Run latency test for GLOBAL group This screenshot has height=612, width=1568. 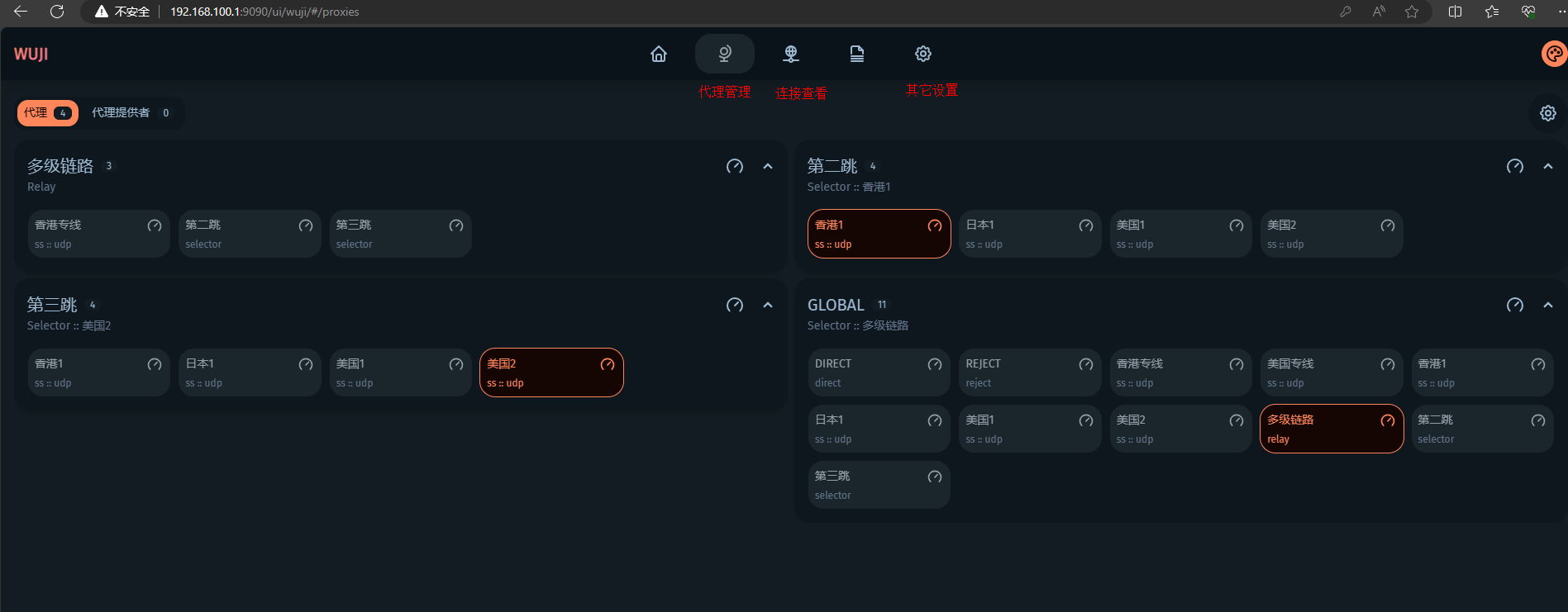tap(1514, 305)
****************
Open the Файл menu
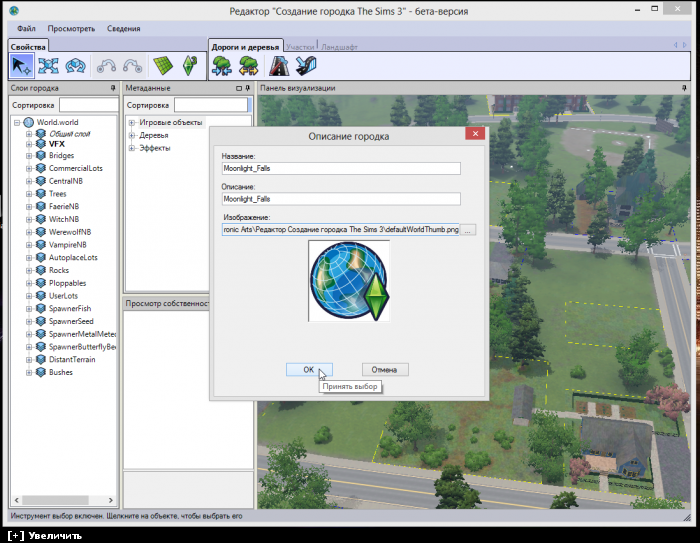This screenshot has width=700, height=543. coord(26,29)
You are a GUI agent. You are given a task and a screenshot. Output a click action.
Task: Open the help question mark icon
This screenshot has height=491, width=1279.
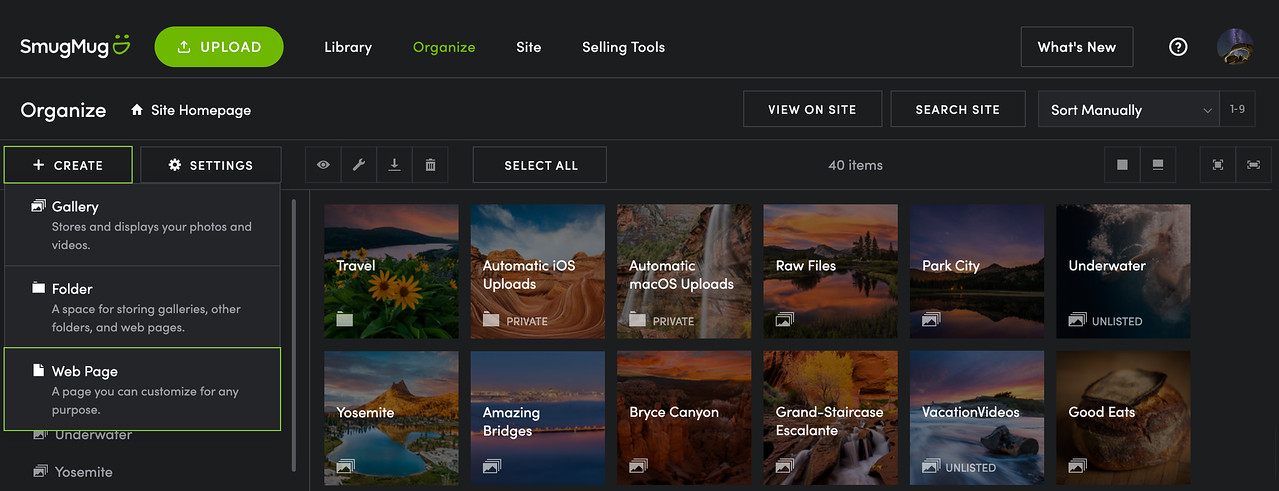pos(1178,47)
****************
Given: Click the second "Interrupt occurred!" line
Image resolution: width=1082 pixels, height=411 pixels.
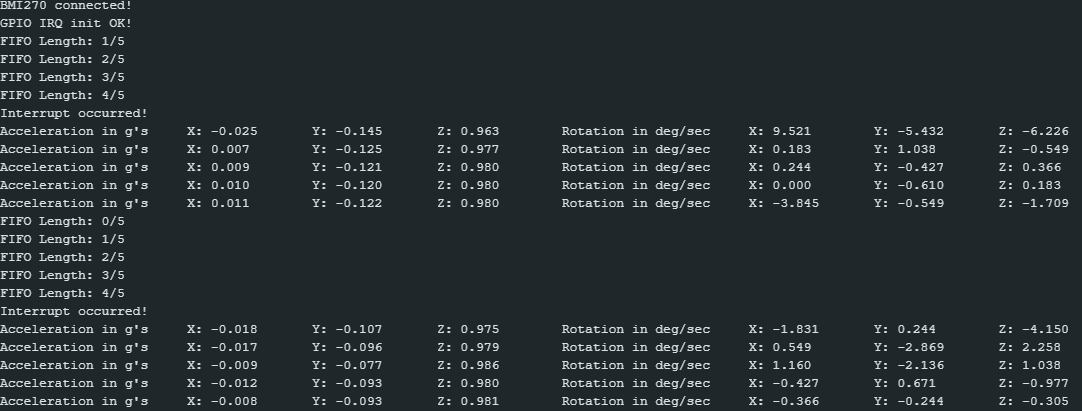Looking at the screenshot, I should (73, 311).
****************
- [PROMPT] Repeat the item lines word for word, starting at the line with "Open the Файл menu" and ending at the line with "pos(1178,47)". Leave the pictures out.

- [WRITTEN REPLY]
Open the Файл menu
This screenshot has width=700, height=543. coord(26,29)
You are a GUI agent. You are given a task and a screenshot. Output a click action.
Task: Open the help question mark icon
This screenshot has height=491, width=1279.
pos(1178,47)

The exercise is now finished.